Work to be completed:
Write each entry again exactly as shown, but without the images it holds.
(Records shown)
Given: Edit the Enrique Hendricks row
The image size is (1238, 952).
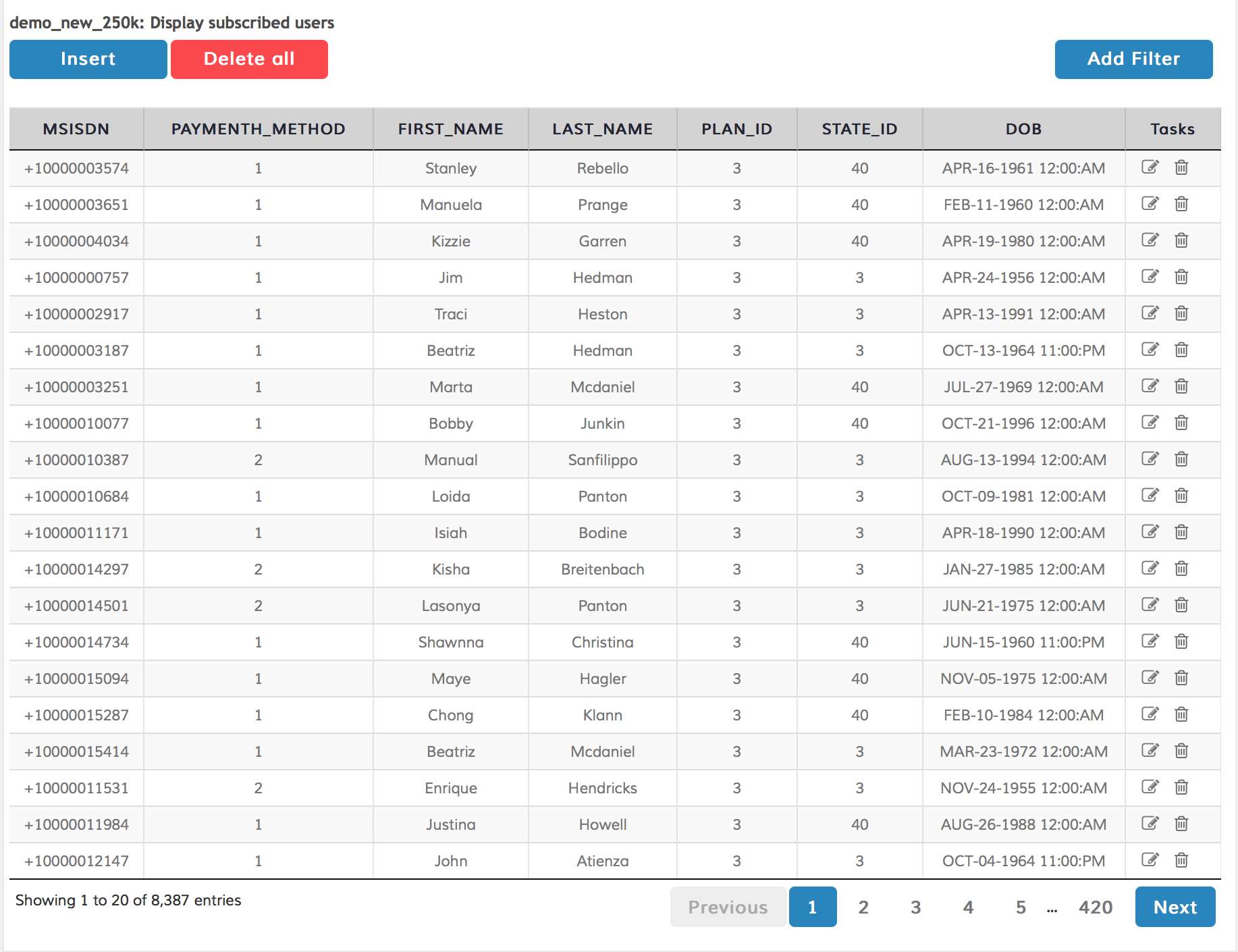Looking at the screenshot, I should pos(1150,787).
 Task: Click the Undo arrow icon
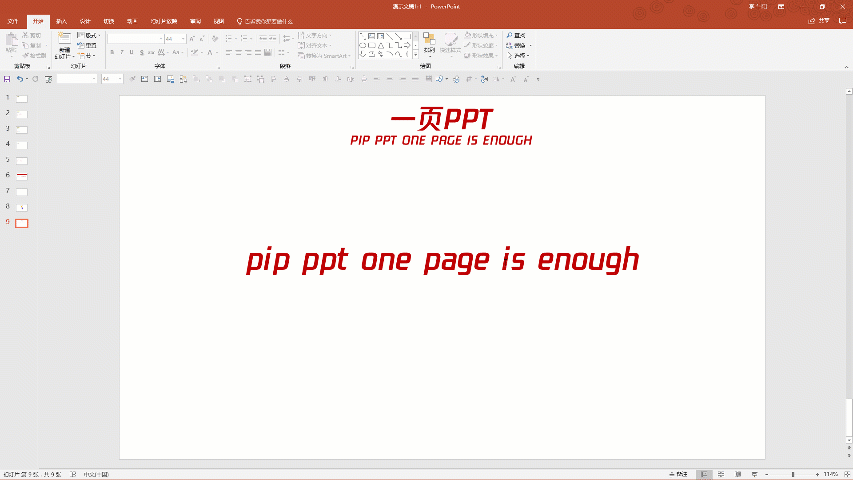click(x=19, y=78)
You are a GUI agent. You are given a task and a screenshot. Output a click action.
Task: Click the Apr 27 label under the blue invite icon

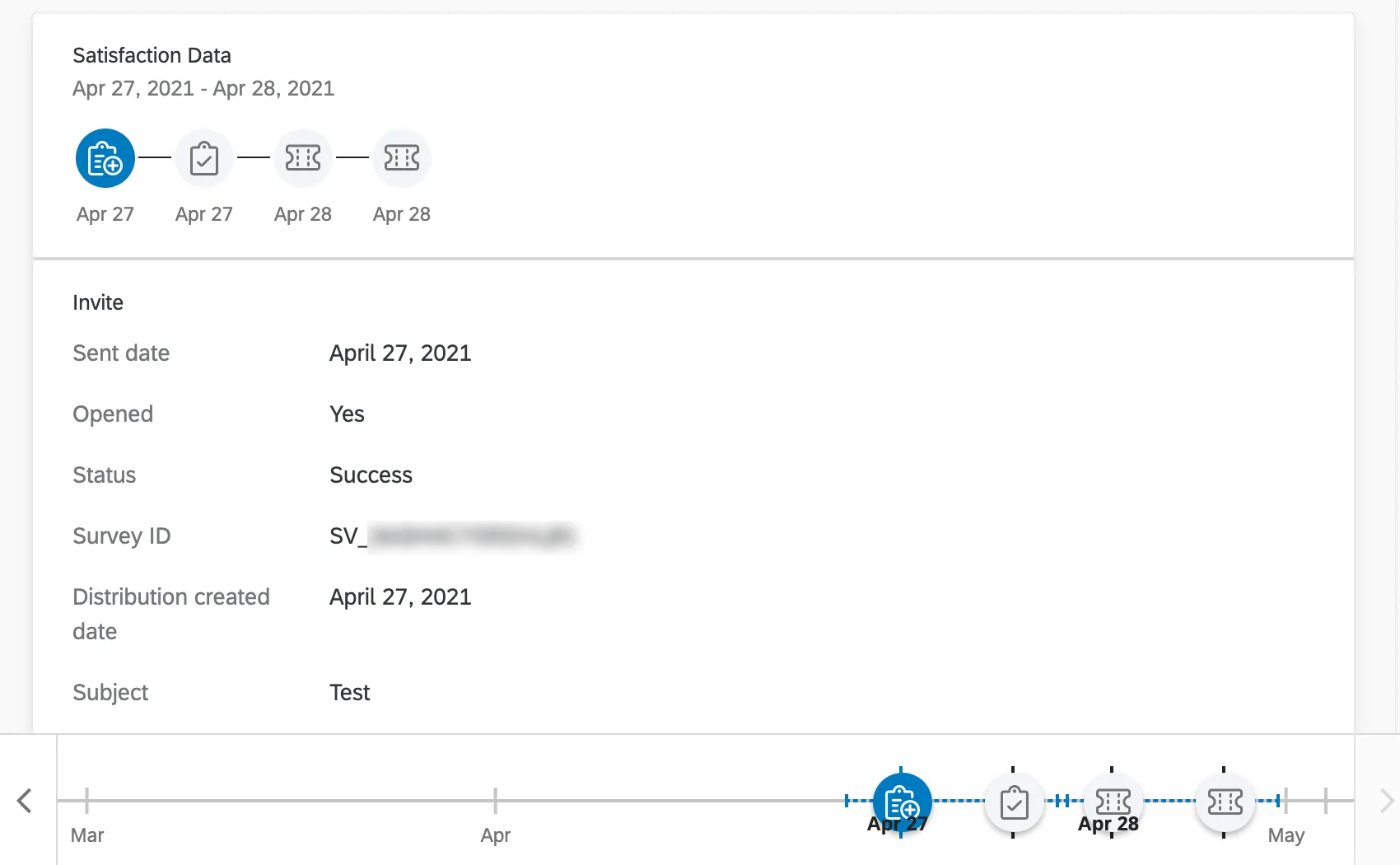click(105, 214)
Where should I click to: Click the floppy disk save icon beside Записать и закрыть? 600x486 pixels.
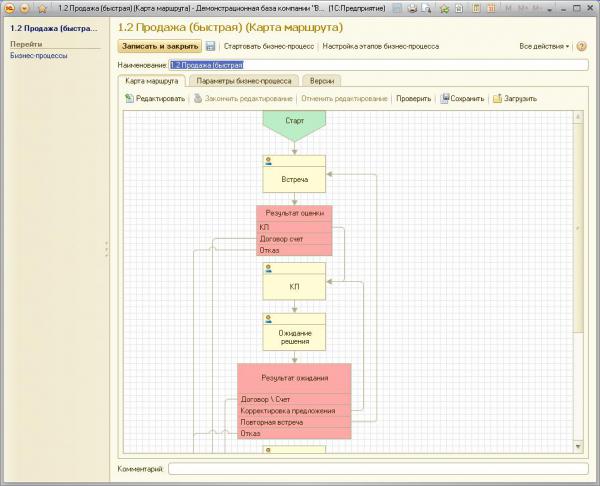pos(211,46)
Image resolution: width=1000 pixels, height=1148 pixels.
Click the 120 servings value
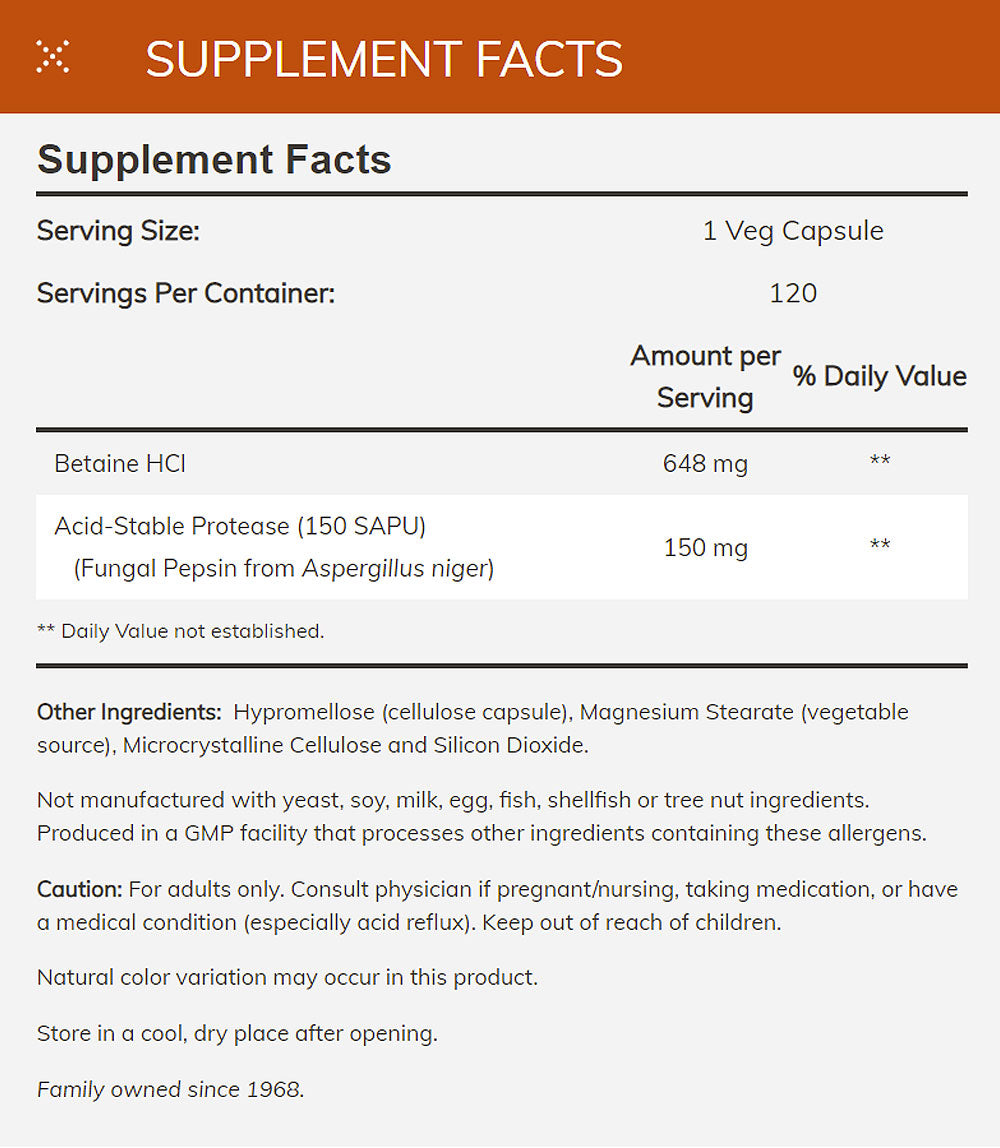coord(793,293)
(End Records shown)
Written answer:
Given: Edit the Enrique Hendricks row
The image size is (1238, 952).
Looking at the screenshot, I should pos(1150,787).
 Task: Click the Undo arrow icon
click(x=19, y=78)
You are a GUI agent. You are given a task and a screenshot. Output a click action.
Task: Click the Apr 27 label under the blue invite icon

click(105, 214)
Where should I click to: Click the floppy disk save icon beside Записать и закрыть? 600x486 pixels.
pos(211,46)
Image resolution: width=1000 pixels, height=1148 pixels.
Click the 120 servings value
coord(793,293)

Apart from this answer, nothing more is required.